Pakistan: Women have too walk three hours a day to the nearest borehole, where water levels are continually becoming lower, making it more difficult to haul water to the surface.
The exhibition also highlights some success stories, which demonstrate improvements in people’s living standards and waterway health through work done by great organisations such as Water Aid and WWF. The restoration of Lake Hong, one of the largest lakes in China is a prime example. The lake was cut off from the Yangzte River in the 1960s which resulted in changes to the water flows and ecology of the lake. It became polluted, affecting many of the lake’s fish species and people that depended on the lake for their survival. The work done by WWF here has been effective in revitalising the lake’s ecosystem, while actively involving the local community in the process. Despite this story and others, it is clear there is still much more work to be done to ensure that Goal 6 (Ensure access to water and sanitation for all) of the United Nation’s Sustainable Development Goals is met.
As a westerner, it can be all too easy to look at photographs and stories such as these and feel sorry for the people and their situation without considering one’s own relationship to these stories. I believe it is important to be mindful of one’s own impact on water both nearby and afar. For many in the developing world, inaccessibility to clean water and sanitation present a real threat to survival on a daily basis. For my family, the slight disruption of cooking and washing procedures during house renovations does not threaten our health or well-being.
There are water stories in our own backyards which may seem more relevant to us. Closer to home for me, the ‘swimmability’ of rivers in New Zealand has become a key topic in this year’s national election due to growing public concern over high levels of river contamination attributed to both urbanisation and intensive dairy farming. In Australia, there is on-going dialogue on how to solve the widespread sustainability issues associated with over allocation of water in the Murray-Darling River Basin. Water issues in countries such as China, could also be linked to lifestyles in western countries, as consumers buy many goods manufactured in an increasingly industrialised China. There, widespread pollution problems are affecting the health of local populations.
While awareness of these issues is important, what is even more so, is to recognise the potential they have for bringing people together to work with nature and collectively solve some of these problems. China has an opportunity to become a world leader in creating clean waterways in harmony with healthy cities. New Zealand has the potential to live up to its ‘clean, green’ image, to restore waterways in a manner which allows recreation and cultural needs to flourish alongside a prospering economy. Am I perhaps being too optimistic?!

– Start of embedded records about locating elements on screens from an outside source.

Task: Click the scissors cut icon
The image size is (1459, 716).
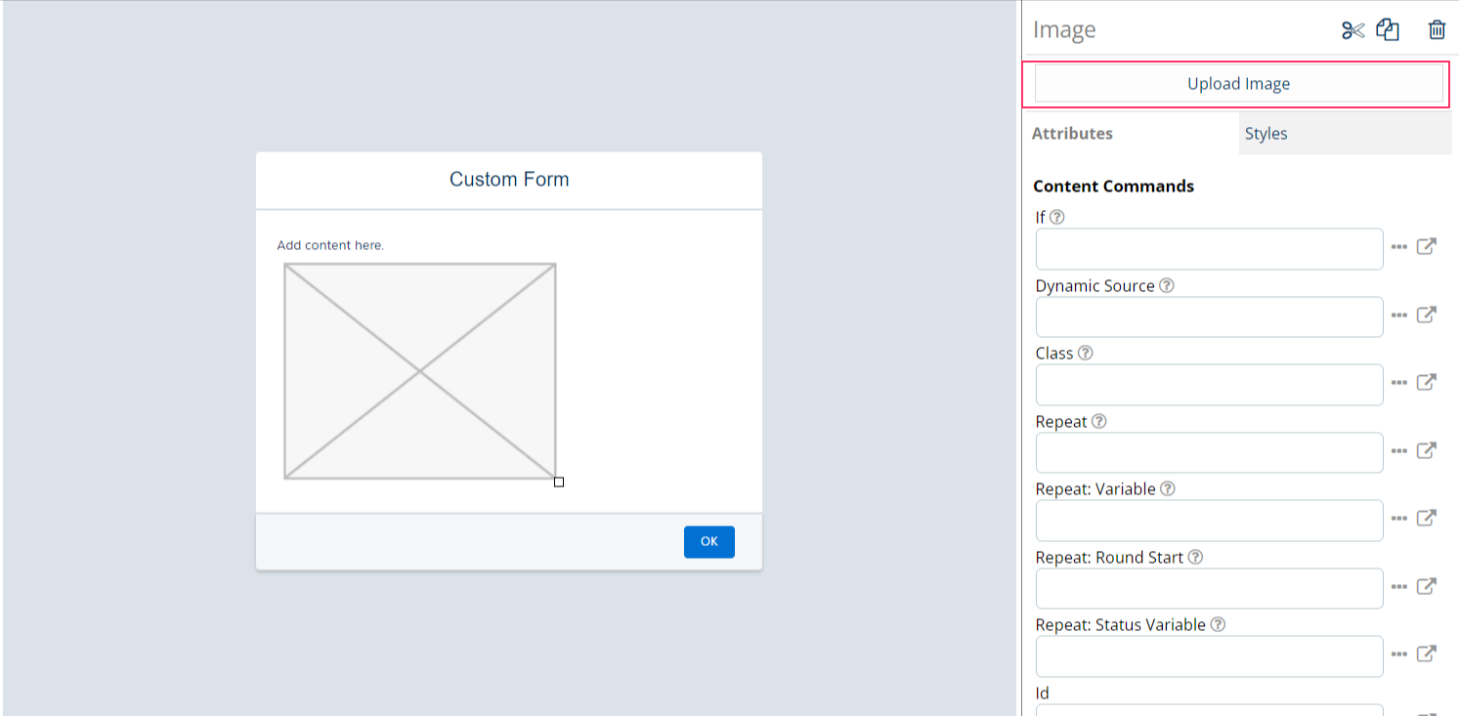Action: 1352,30
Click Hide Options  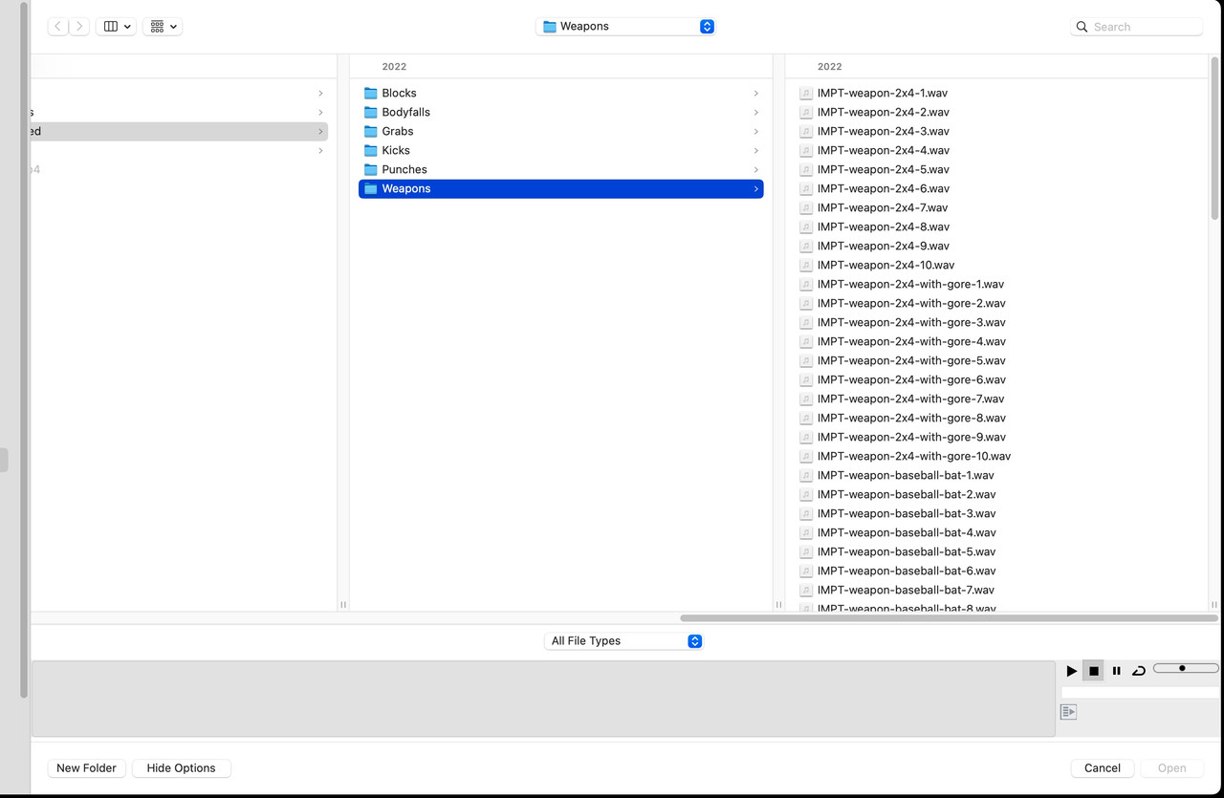(181, 767)
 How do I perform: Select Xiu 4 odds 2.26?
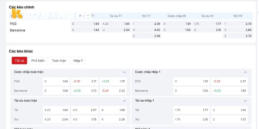[113, 119]
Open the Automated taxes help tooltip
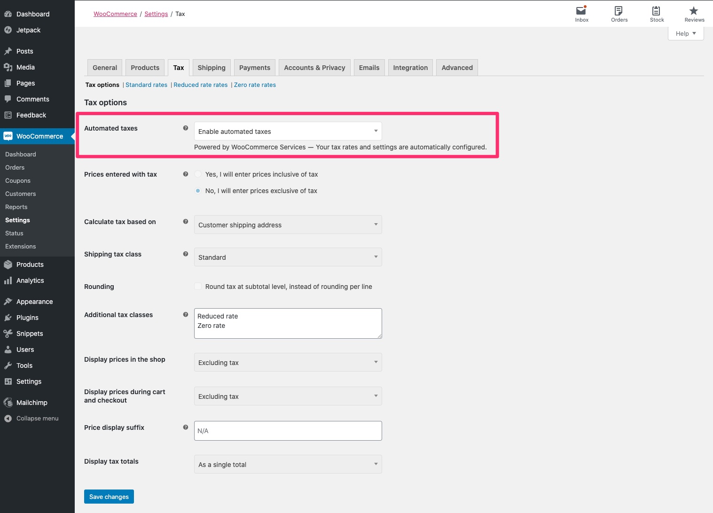 click(x=186, y=127)
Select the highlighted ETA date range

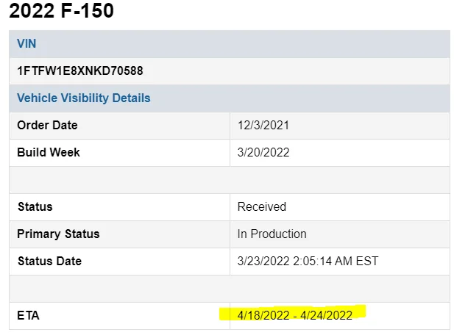click(294, 315)
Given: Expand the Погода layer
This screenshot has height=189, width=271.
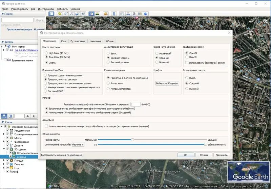Looking at the screenshot, I should tap(4, 161).
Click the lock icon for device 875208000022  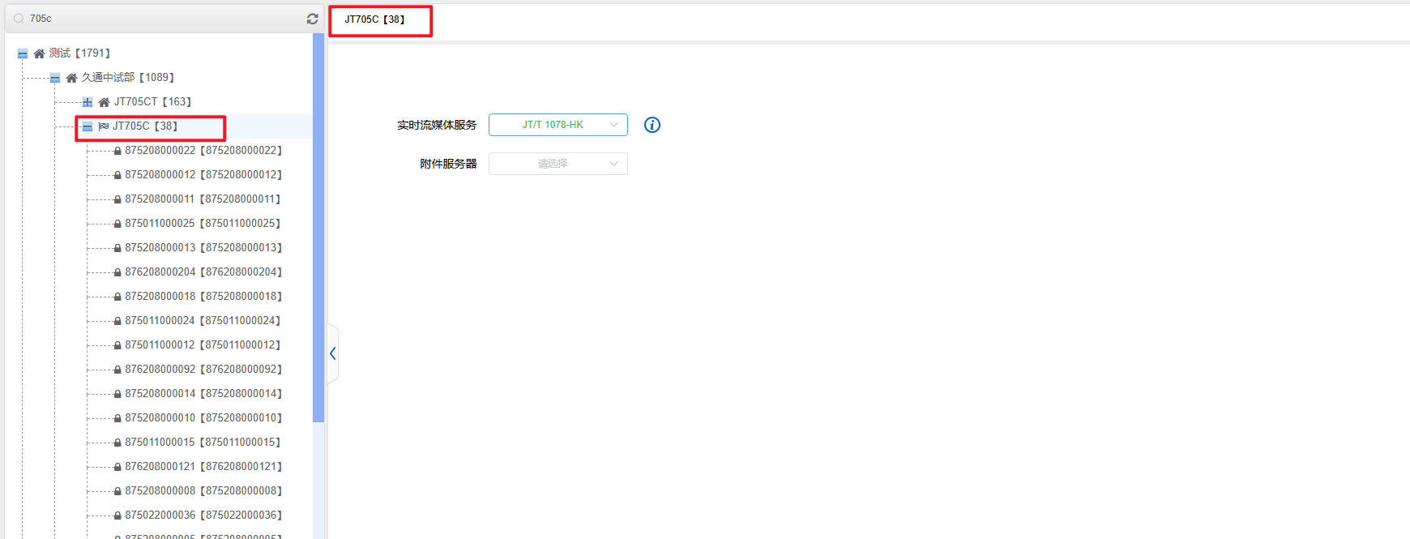(118, 151)
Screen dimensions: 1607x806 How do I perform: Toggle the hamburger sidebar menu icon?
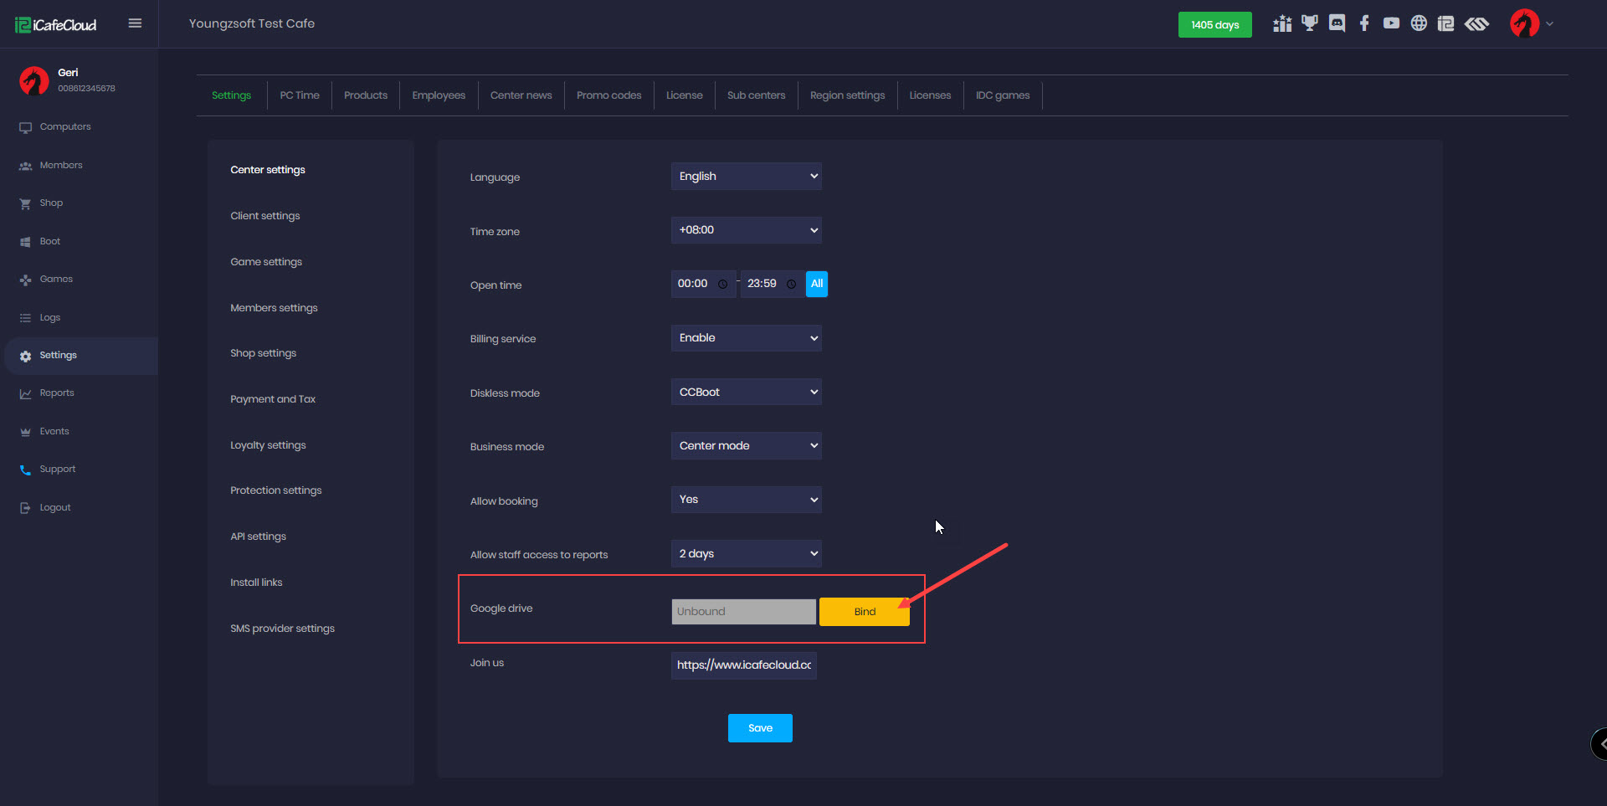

We must remember that we are all dependent on water to live, whether we drink purified water at the turn of a tap or walk several miles to haul water from a borehole. The water stories of people in India, China, Nigeria and Pakistan told through this exhibition are not just their stories, they are everyone’s stories. We are connected with these water stories whether we can see their impacts or not. And we also have our own water stories to tell.
Water Stories is on for another day in Sydney (finishes 5th September) and will be displaying at Brisbane’s South Bank, 15th to 26th September, 2017.